Structure and Electroactivity of Tungsten Oxides in Acid Medium: Enhancement of Charge Propagation Rates through Nanostructuring and Formation of Mixed-Metal Oxide Systems

Electrochromism in tungsten oxides and related systems has been recognized for long time and has been still of interest for display applications. Redox transitions and related reversible coloration of thin WO₃ films are believed to be controlled by simultaneous injection or removal of electrons and protons. The dynamics of partial reduction (in acid medium) of transparent tungsten(VI) oxides to blue hydrogen tungsten(VI,V) oxide bronzes or lower tungsten(VI,IV) oxides is largely dependent of the oxide morphology, nanostructuring, degree of hydration, or population of colored W(VI,V) or W(VI,IV) sites. For example, by depositing nanorods of tungsten oxide, rather than conventional tungsten oxide, on the ITO conducting glass (or  the inert glassy carbon) substrate, the enhancement in the degree of the system's voltammetric reduction in acid medium (0.5 M H₂SO₄) has been observed. Tungsten oxide nanorods seem to be partially and reversibly reduced not only to nonstoichiometric hydrogen tungsten(VI,V) oxide bronzes (H_xWO₃, 0<x<1) but also substoichiometric lower tungsten (VI,IV) oxides (WO_3-y, 0<y<1).

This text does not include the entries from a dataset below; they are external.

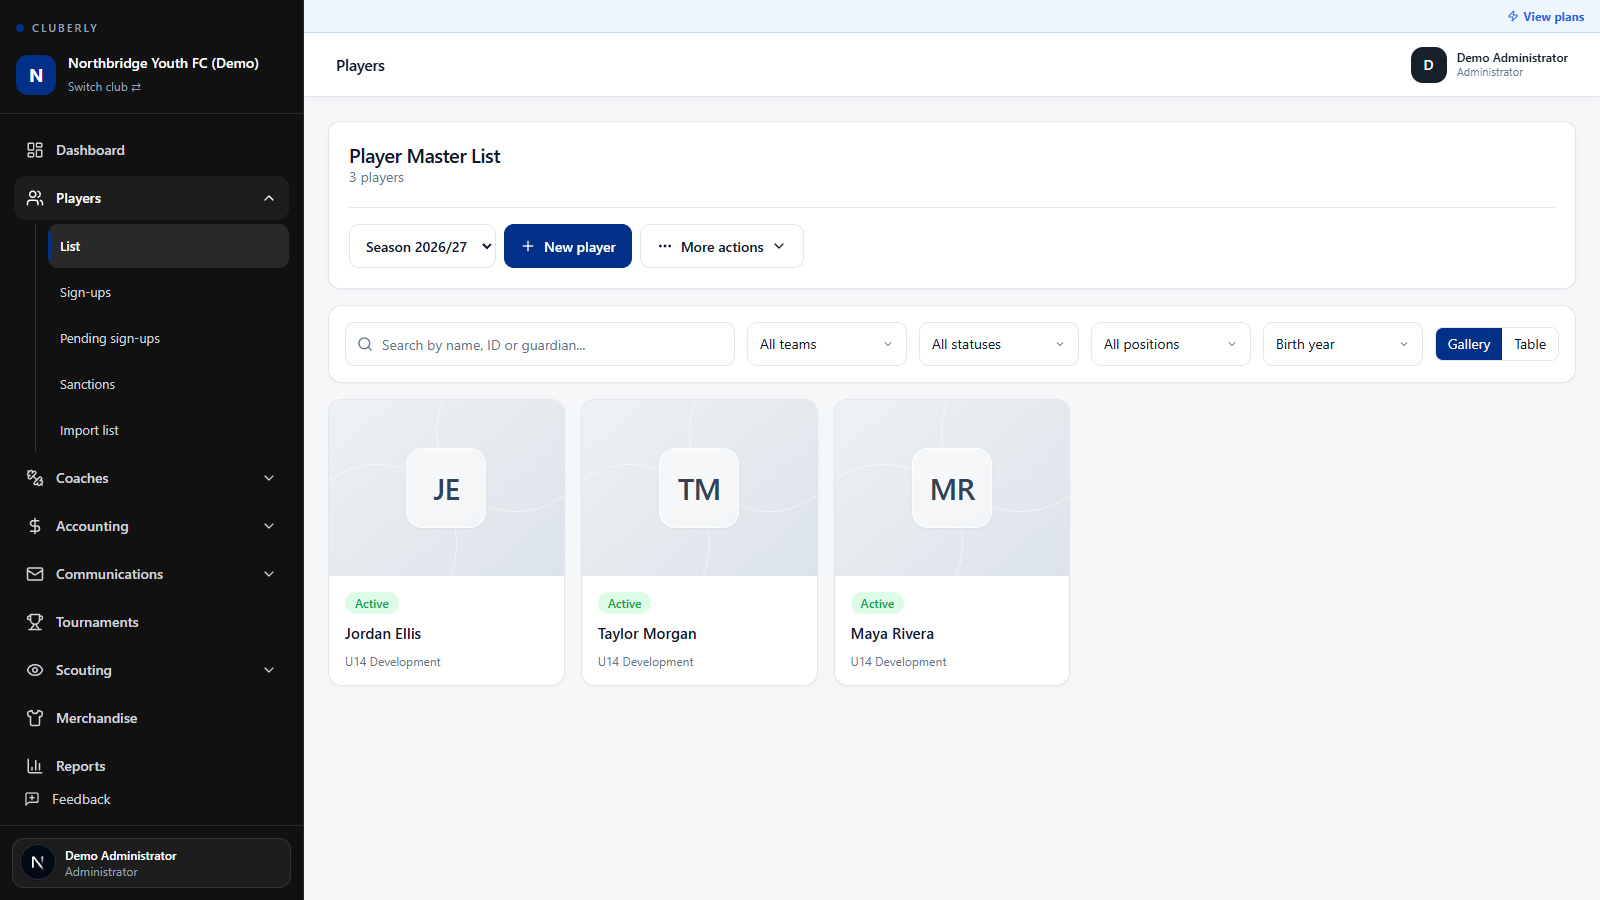Open Dashboard from grid icon
The width and height of the screenshot is (1600, 900).
[35, 150]

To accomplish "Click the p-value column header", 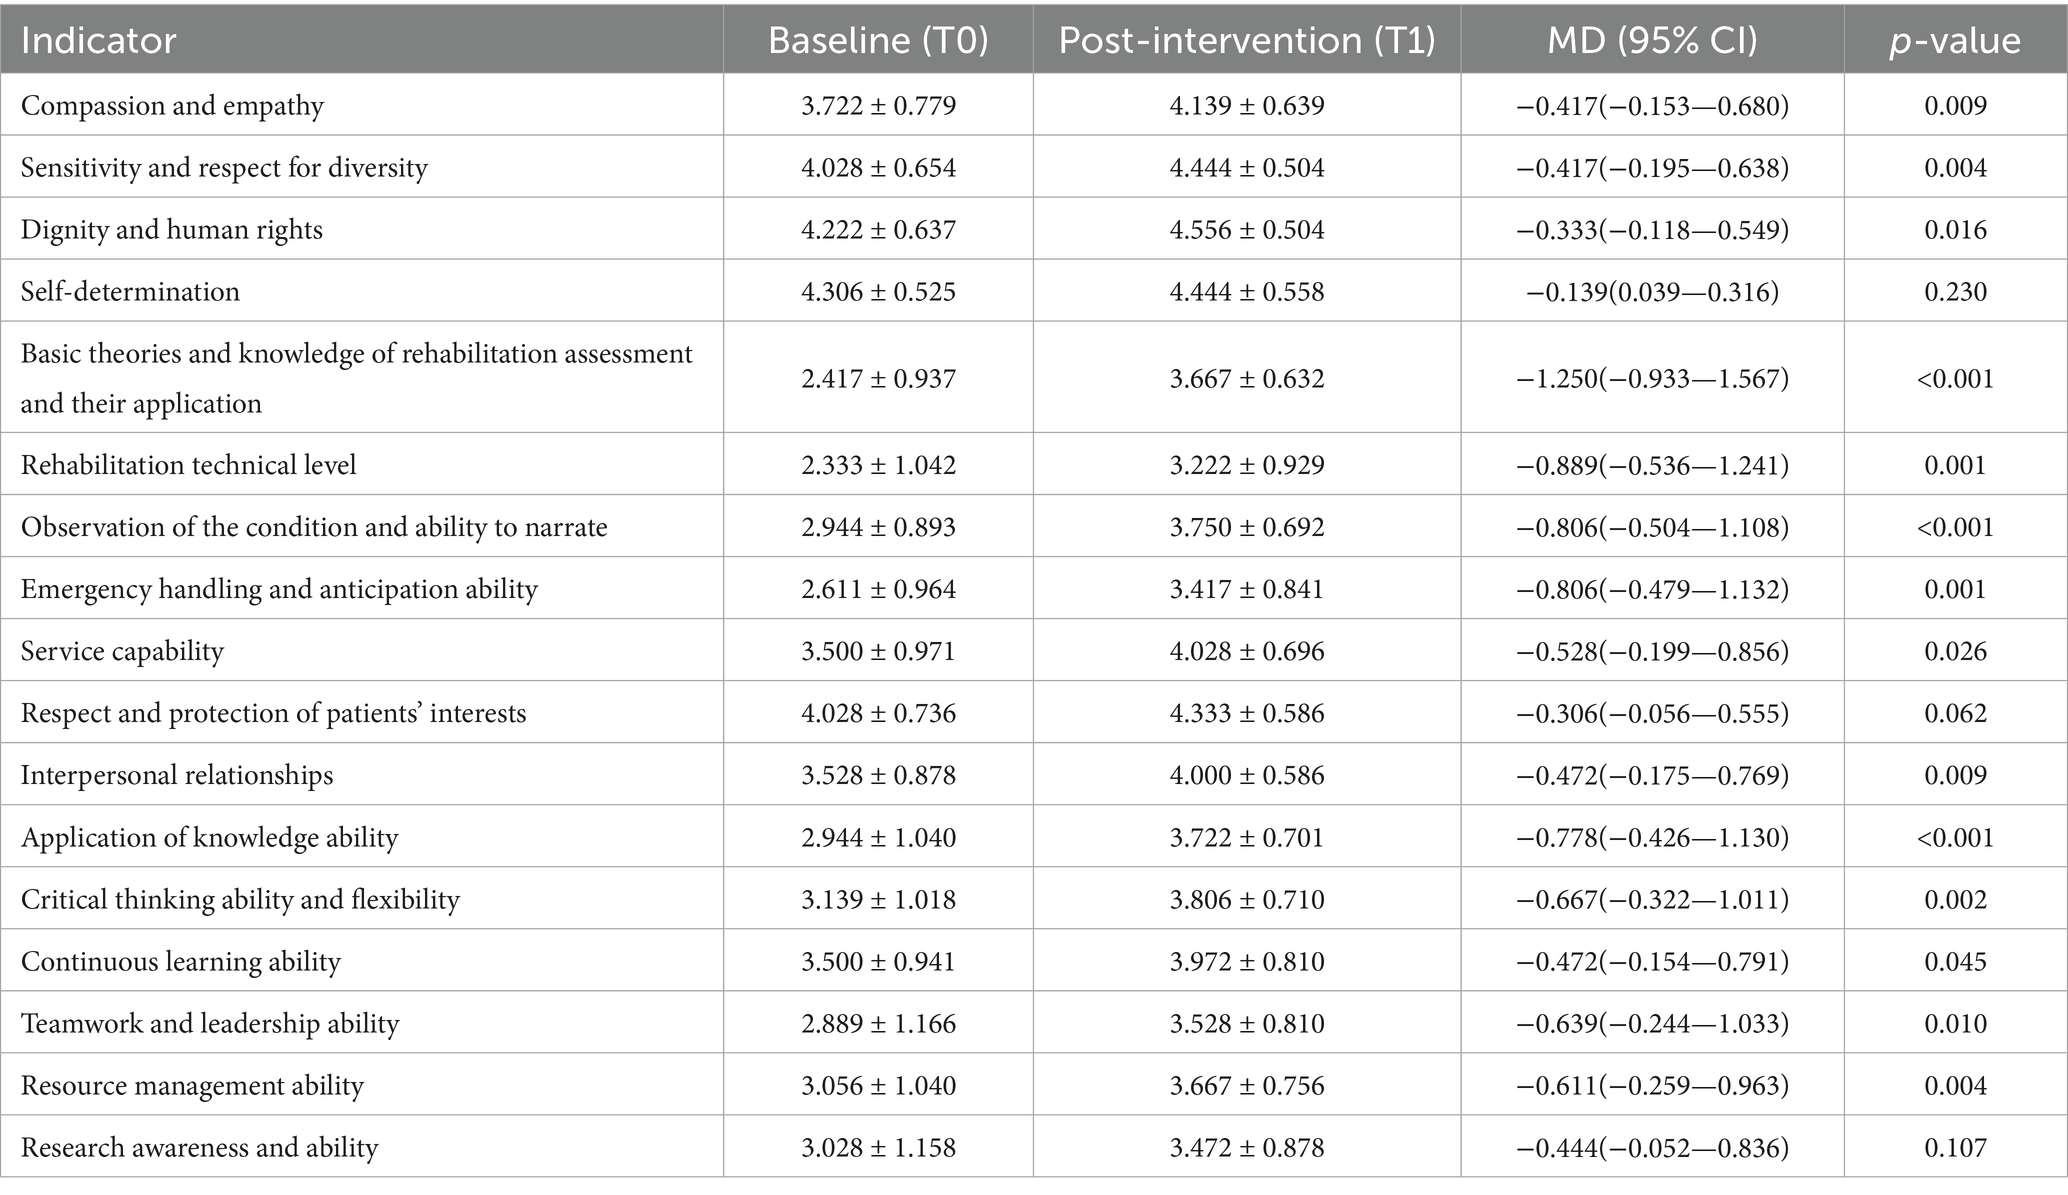I will [x=1954, y=40].
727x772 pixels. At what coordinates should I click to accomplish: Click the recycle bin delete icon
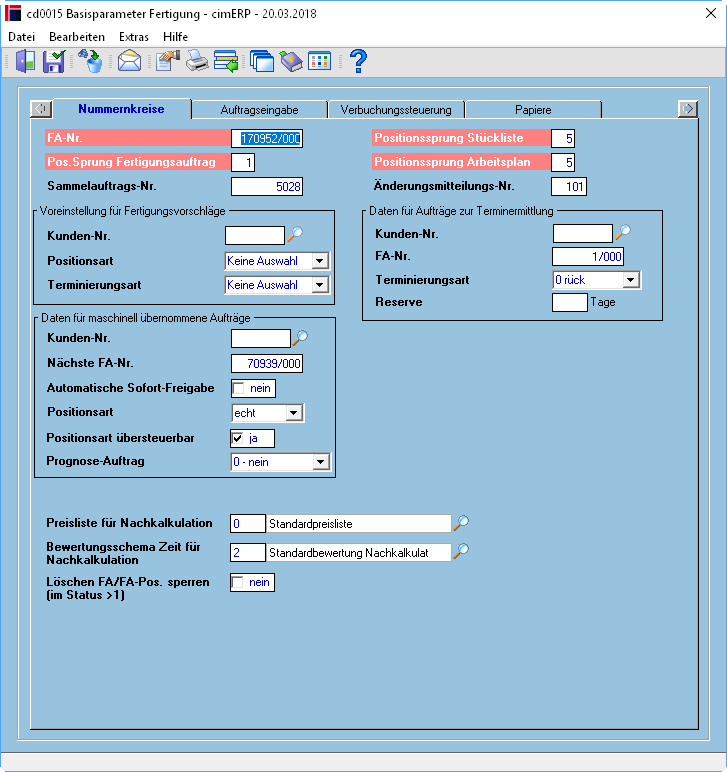pos(91,62)
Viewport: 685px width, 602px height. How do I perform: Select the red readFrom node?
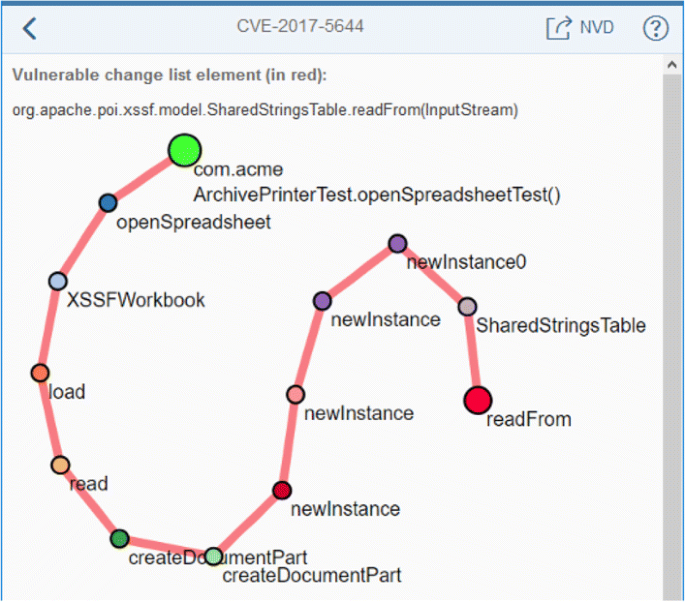tap(478, 400)
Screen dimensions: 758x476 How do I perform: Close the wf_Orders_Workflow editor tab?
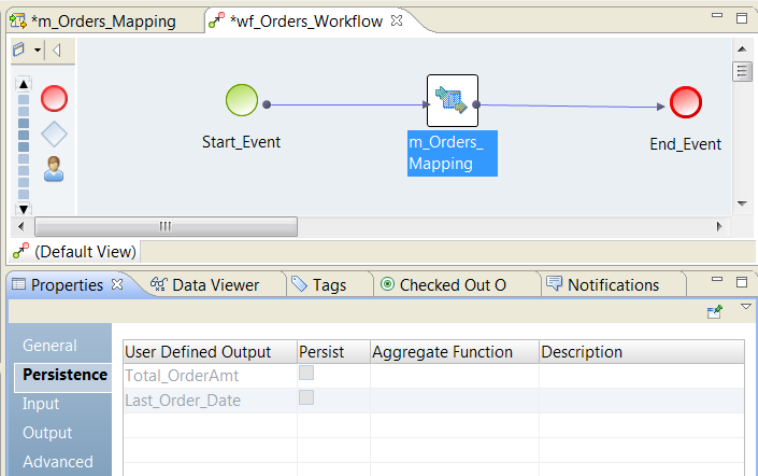[x=397, y=21]
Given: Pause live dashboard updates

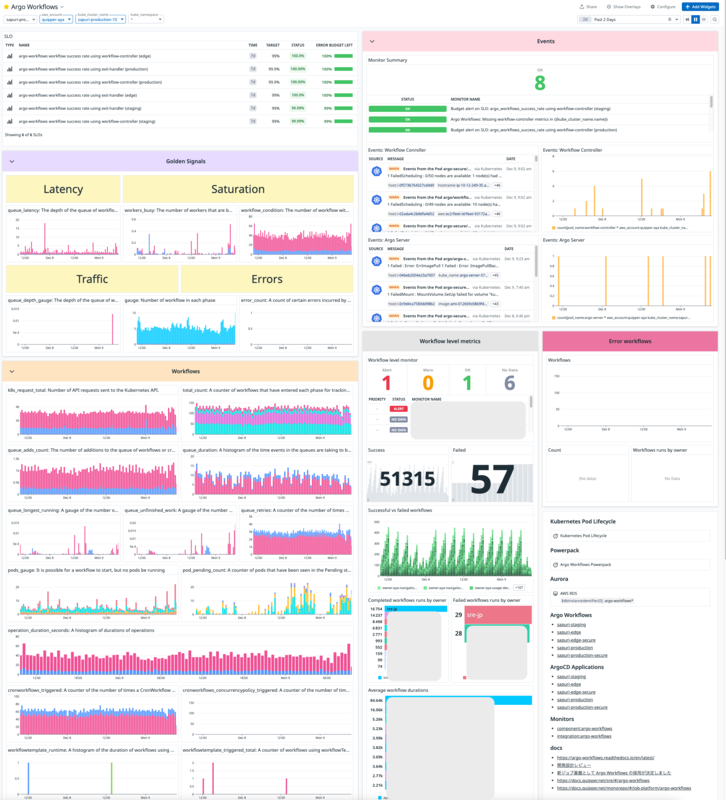Looking at the screenshot, I should (x=695, y=19).
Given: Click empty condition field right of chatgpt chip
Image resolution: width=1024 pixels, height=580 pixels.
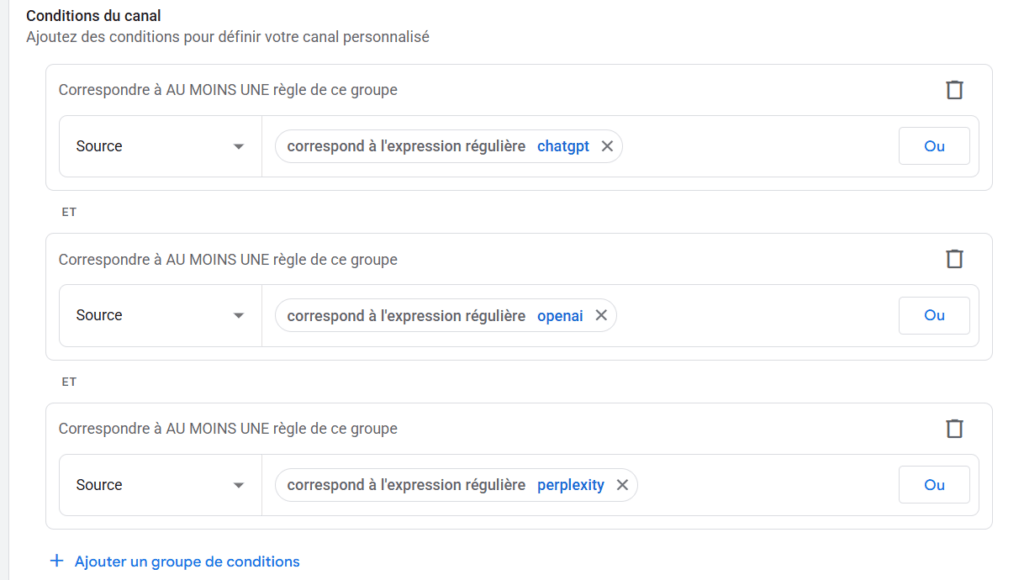Looking at the screenshot, I should coord(760,146).
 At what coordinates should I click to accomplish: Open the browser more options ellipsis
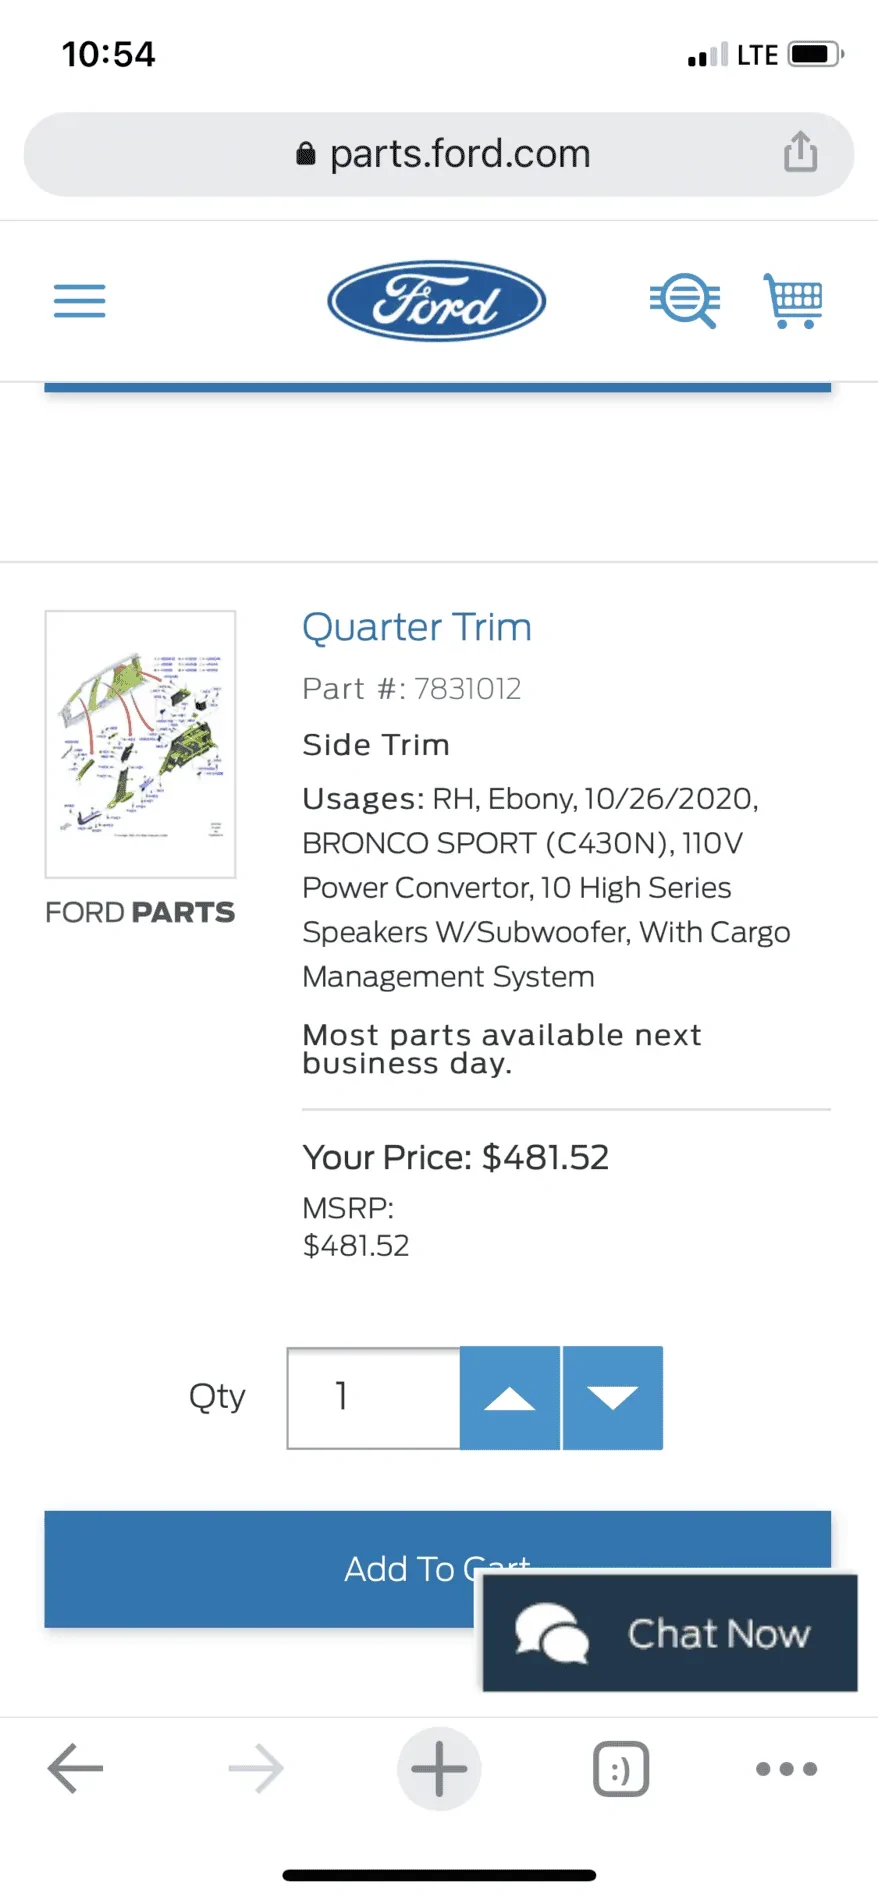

            Another important issue is the mobility and availability of protons within the tungsten oxide film. We have found that by controlled admixing of tungsten oxide with zirconia nanoparticles both nanostructured morphology and high mobility of protons can be adjusted. The resulting mixed (hybrid or composite) system is well-behaved: redox reactions (which are characteristics of WO₃) are fast and reversible despite the presence of semiconducting zirconia (ZrO­₂). While ZrO₂ is not electroative, WO₃ undergoes redox reactions leading to formation of partially reduced hydrogen bronzes (H_xWO₃) in which mobility of H⁺ is coupled to electron transfers. The composite material is stabilized through electrostatic attraction between positively charged zirconium oxo cations (ZrO²⁺, ZrOH³⁺, [Zr₃(OH)₄]³⁺) and anionic tungstates (WO₄^2- in WO₃*H₂O or H₂WO₄). Among important issues are: high population of hydroxyl groups and high mobility of protons at surfaces of zirconia (ZrO₂) nanostructures in addition to the existence of fast electron transfers coupled to proton displacements in partially reduced tungsten oxides (H_xWO₃). In a different series of chronocoulometric experiments, diffusion coefficients (for charge propagation) have been determined, and they have been found typically higher for hybrid mixed metal (tungsten(VI)/zirconium(IV) oxide films (close to 10^-7 cm s^-1).  Mechanistic considerations and the results of spectroelectrochemical and diagnostic spectroscopic (e.g. FTIR) experiments will also be provided.

We acknowledge collaboration with Christian Perruchot and Mohamed Jouini from ITODYS, Université Paris Diderot, France.